Data provided:
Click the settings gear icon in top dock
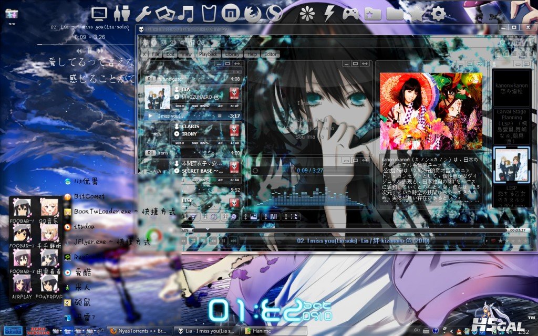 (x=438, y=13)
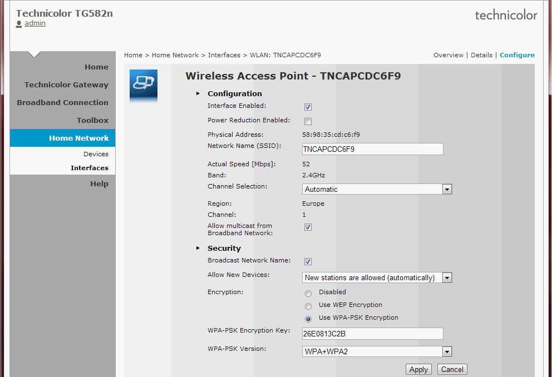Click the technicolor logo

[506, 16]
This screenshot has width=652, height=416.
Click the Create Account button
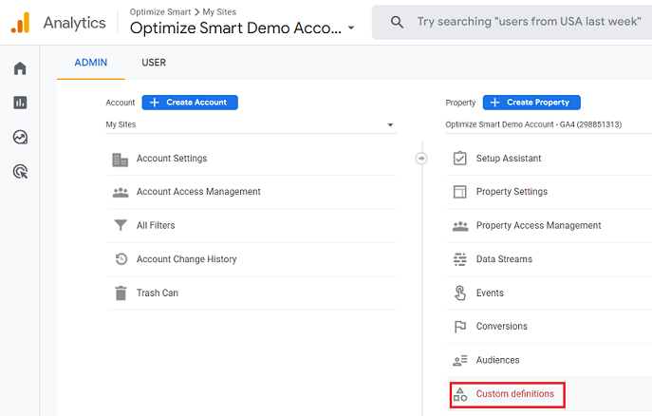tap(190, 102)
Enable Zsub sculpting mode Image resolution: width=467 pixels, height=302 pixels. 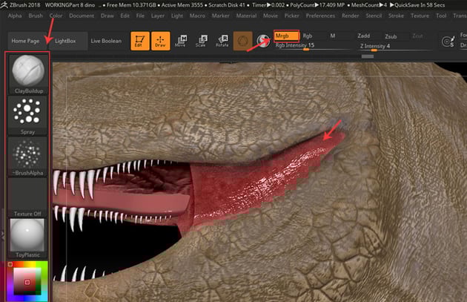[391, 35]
==
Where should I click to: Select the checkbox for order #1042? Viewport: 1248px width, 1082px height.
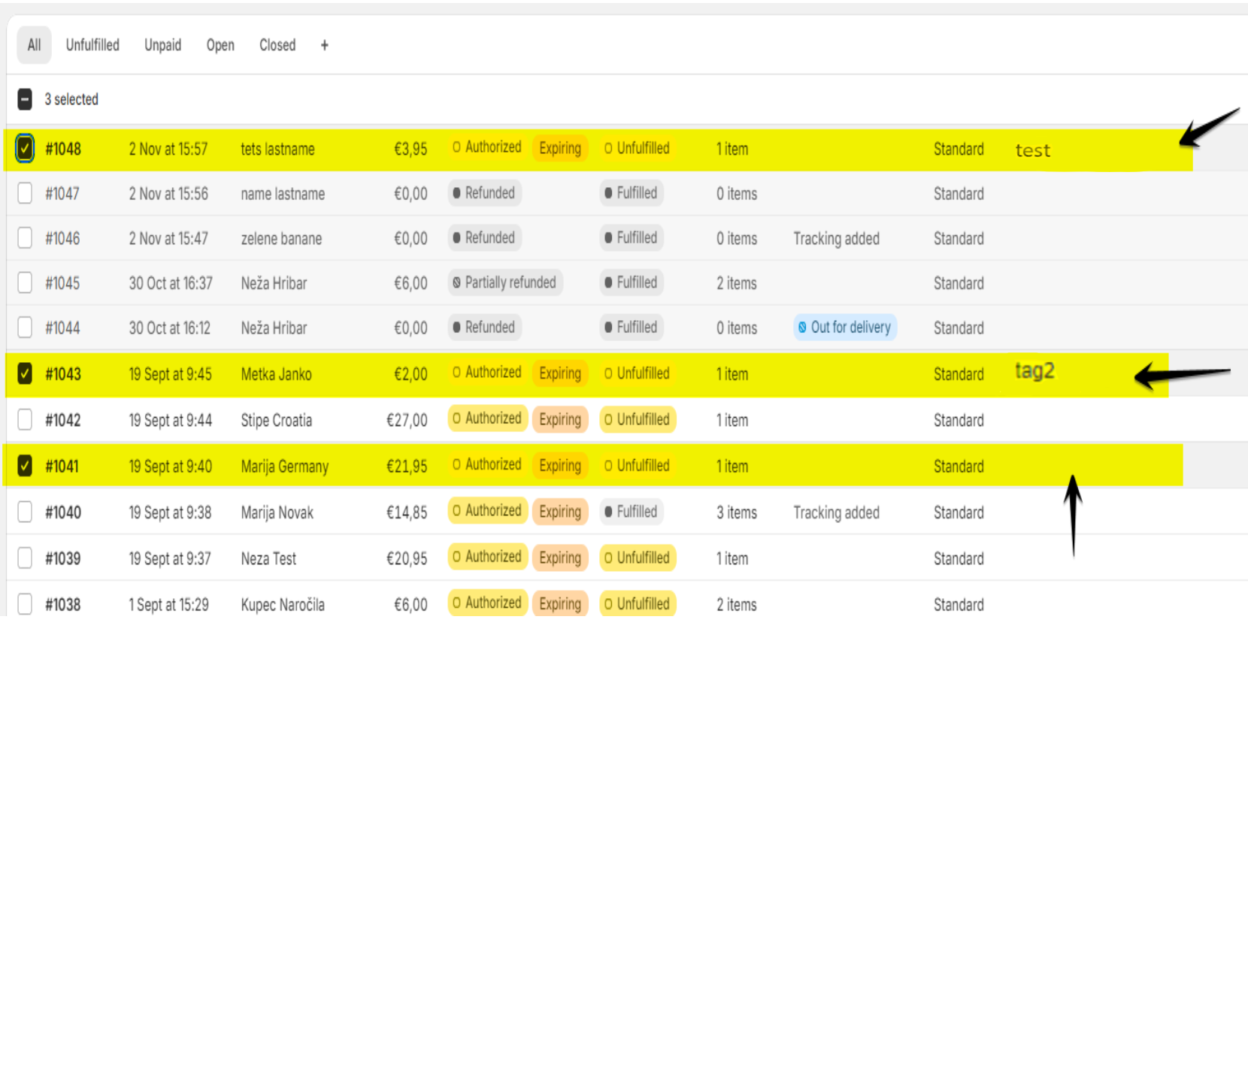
...
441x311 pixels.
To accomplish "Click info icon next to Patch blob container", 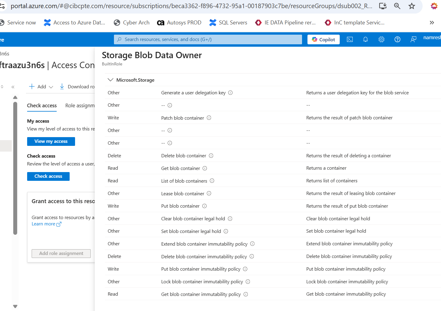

Task item: Print nothing except the lines above from the one containing "441x311 pixels." down to the one containing "info icon next", both included, exactly as written and free of pictures.

Reply:
441x311 pixels.
To accomplish "Click info icon next to Patch blob container", 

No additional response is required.